The NSF has funded the Snowden-Ifft's dark-matter work since 1997, and has contributed more than $2.5 million to his pursuit of a highly sensitive and accurate directional dark-matter detector. The professor's project, "Directional Recoil Identification From Tracks," or DRIFT, uses a unique, negative-ion, time-projection chamber to detect dark matter. The project is a collaboration with researchers from the University of New Mexico, Colorado State University, the University of Sheffield (U.K.), and the University of Edinburgh (U.K.).
The NSF grant will help the professor and his colleagues research and design a prototype for a more advanced DRIFT detector, one with 30 times greater volume and sensitivity than currently being used, Snowden-Ifft said, adding that the advantage of this detector lies in its ability to separate dark matter events from garden-variety background events, a real plus in a field plagued by backgrounds.
Occidental's principal role will be to design and build the readout plane for this prototype. Undergraduate students and Snowden-Ifft will carry out this work, which requires painstaking precision. Oxy students built the earlier versions of DRIFT detectors. Not only do they get hands-on knowledge and experience, they're doing work that is generally only available to graduate students. Once finished, the detectors are sent to an underground laboratory in England.

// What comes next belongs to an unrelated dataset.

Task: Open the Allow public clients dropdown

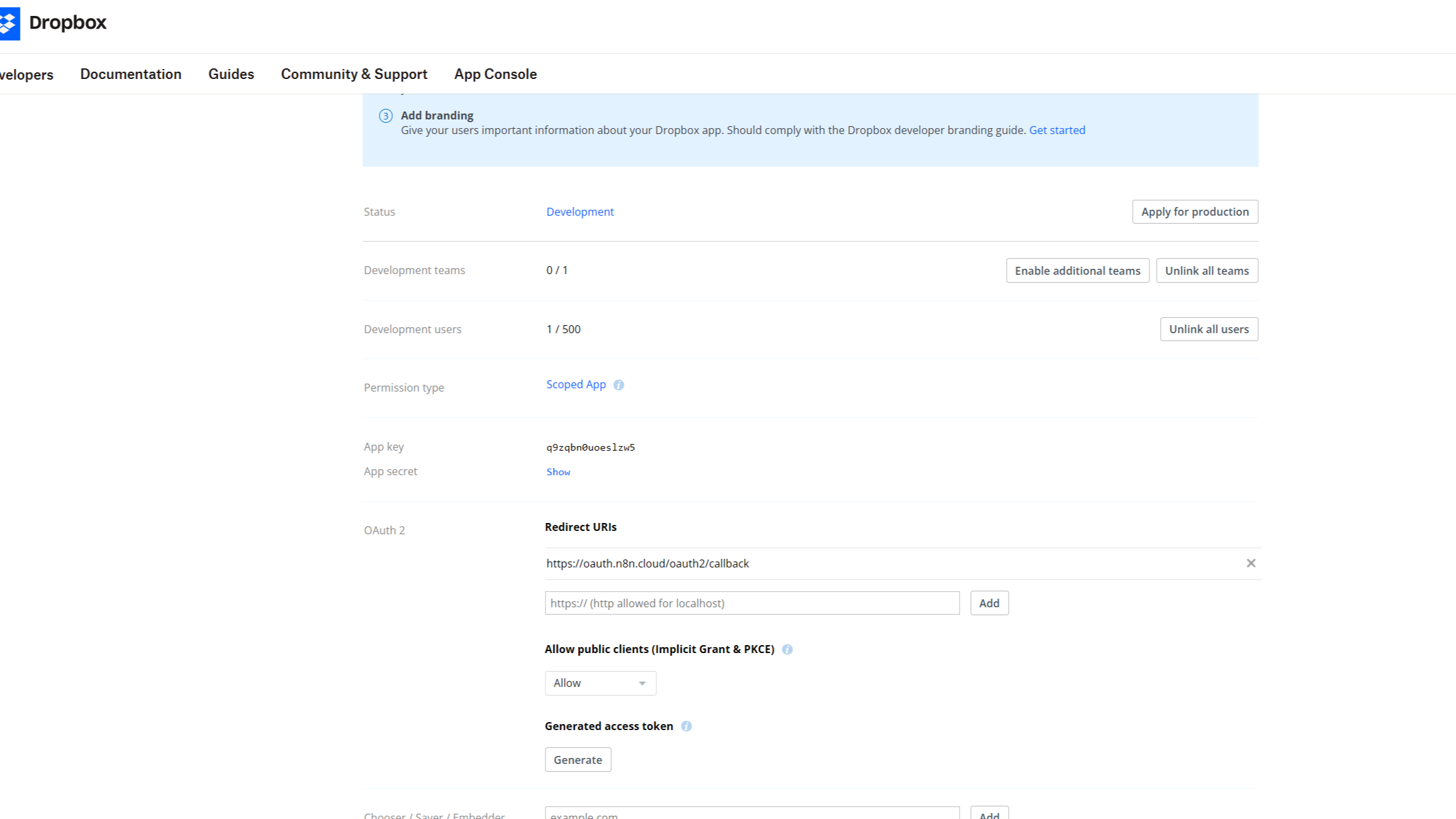Action: point(600,683)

Snowden-Ifft's work is important because although we have made progress in learning about our universe, we have a very long way to go. Research on the cosmos suggests that protons, neutrons and electrons (normal matter) compose only a fraction of the mass density of the universe. The rest, which we detect principally by gravitation, is dark matter, which scientists believe are composed of "weakly interacting massive particles" left over from the Big Bang.
"The discovery of this material would fill an obvious hole in cosmology," said Snowden-Ifft. "It would also, likely, point the way to physics beyond the standard model of particle physics."